Chez Mozilla, les ambitions sont les mêmes. Le support de WebAssembly sera donc ajouté plus tard aux outils de développement de Firefox, notamment le débogueur et le profileur. Parmi les améliorations envisagées, l’éditeur souhaite également réduire le temps de lancement à froid et la préparation d’un lot complet d’opérateurs. Luke Wagner, qui travaille également au W3C, indique que ce dernier suit le développement de près en vue de standardiser l’ensemble.
Le succès passe par la séduction des développeurs web
Il est évident que WebAssembly pourrait jouer un grand rôle dans le développement web au cours des prochaines années. Le succès de la technologie passe cependant par une interopérabilité totale (ce qui est évidemment l’un des objectifs) et par des outils adaptés aux développeurs. La question du support par les navigateurs ne se pose évidemment pas, les sociétés travaillant sur le projet représentant tous les plus utilisés.

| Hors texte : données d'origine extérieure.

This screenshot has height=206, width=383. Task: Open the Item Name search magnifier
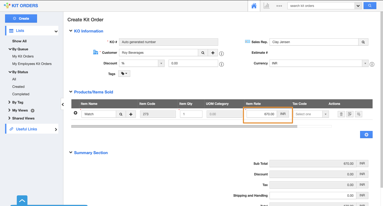click(121, 114)
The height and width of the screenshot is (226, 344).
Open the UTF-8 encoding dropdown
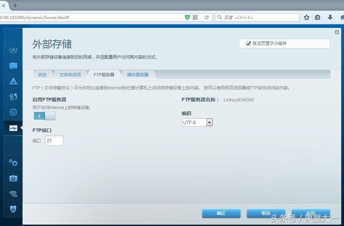click(x=209, y=122)
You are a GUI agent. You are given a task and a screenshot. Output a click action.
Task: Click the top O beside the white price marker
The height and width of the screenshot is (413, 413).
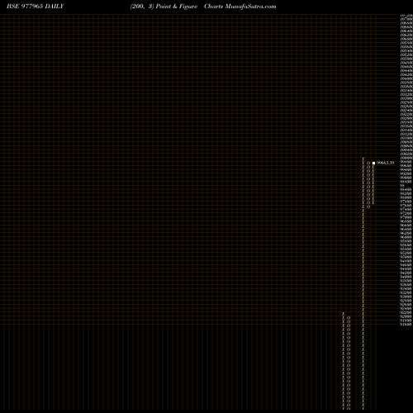point(368,163)
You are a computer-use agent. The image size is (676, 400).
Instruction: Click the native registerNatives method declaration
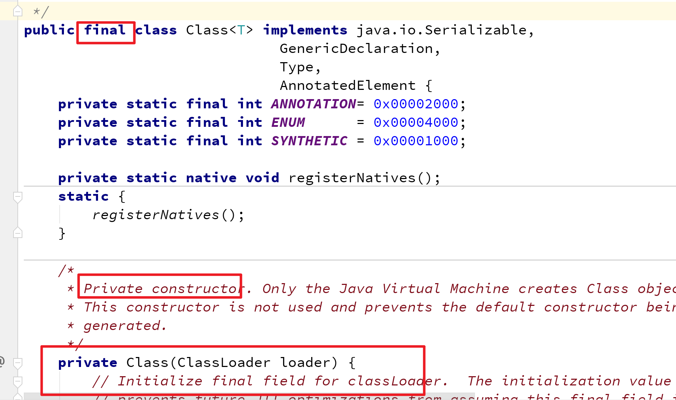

Actuellement, si l’on souhaite tester WebAssembly, il n’existe qu’un moyen de le faire : se rendre sur la nouvelle page mise en ligne sur le dépôt GitHub officiel. De là, on pourra récupérer une préversion de Chrome ou de Firefox compatible, puis revenir sur la page afin d’y lancer la démo, Angry Bots (basé sur le moteur Unity). Cette dernière est un jeu où l’on contrôle au clavier (déplacements) et à la souris (tir et visée) un personnage dans un complexe futuriste, rempli de robots meurtriers. Notez qu’on peut la lancer également en asm.js classique pour mesurer l’écart significatif des temps de chargement.
Pour ceux qui le souhaitent d’ailleurs, la page est à garder dans les favoris pour vérifier le statut général du projet. Signalons également que Microsoft dispose également d’une version compatible de son navigateur Edge, mais uniquement en interne pour l’instant. Du côté d’Apple, pas d’annonce particulière, mais la page consacrée au statut des technologies supportées par Webkit indique bien que WebAssembly est en développement.